2. It may enclose the first three, so that their outer edges each touch the inside of the 4^th circle at different points.

.

Determine the radius of the 4^th circle in each case.

Does each circle touch each other once and only once?

[bonanova]

Does each circle touch each other once and only once?

Yes.
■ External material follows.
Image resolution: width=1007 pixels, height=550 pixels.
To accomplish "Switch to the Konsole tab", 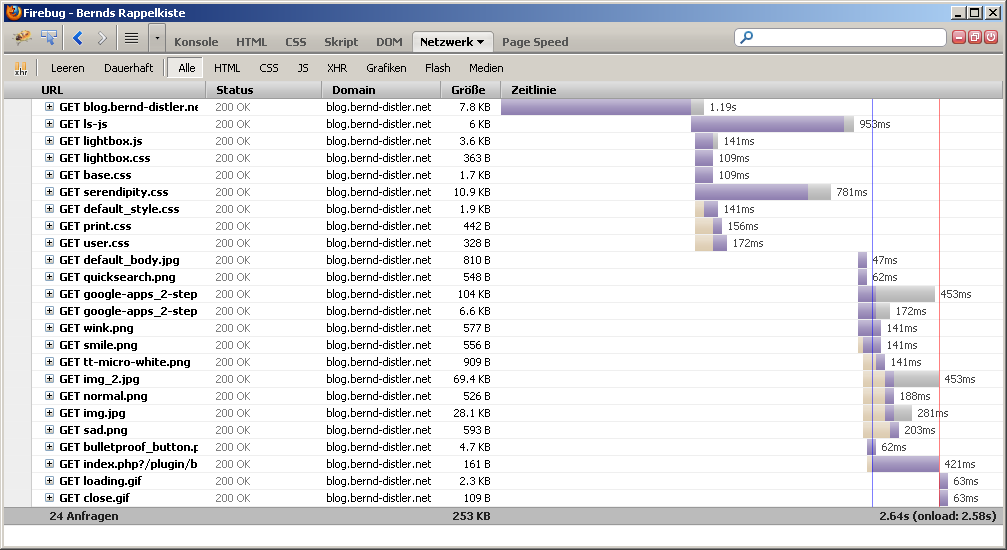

In the words of the OP, "... unique, single points ...."

i.e. tangents, not intersections.

[Guest]

OK. In that case:

I thought this looked familiar...from what I remember about Appolonius(sp) problem with four tangental circles (Descartes):

(1/r₁ + 1/r₂ + 1/r₃ + 1/k)² = 2(1/r₁² + 1/r₂² + 1/r₃² + 1/k²)

(1 + 1/2 + 1/3 + 1/k)² = 2(1 + 1/4 + 1/9 + 1/k²)

(11/6 + 1/k)² = 2 + 1/2 + 2/9 + 2/(k²)

121/36 + 1/k² + 22/(6k) = 49/18 + 2/k²

121/36 - 98/36 + 22/(*k) = 1/k²

23/36 + 22/6k = 1/k²

23k² + 132k = 36

k = -6 (outer) or 6/23 (inner).

I also remember that there is an observation that if you take a set of 4 circles (say the set with the inner), then there exists a second set of circles that also have their tangent points at the same set of tangent points of the original four circles...and that the second set of circles' tangents are perpendicular to the first set. (did i say that right???) I don't remember who observed that...I do remember the name of the mathematician was very similar to a small plane manufacturer (and I only remember THAT because my roommate was taking flying lessons at the same time that I was studying this in school).

[bonanova]

if you draw a line from one radius to another for the three initial circles, you get a right triangle. (3,4,5)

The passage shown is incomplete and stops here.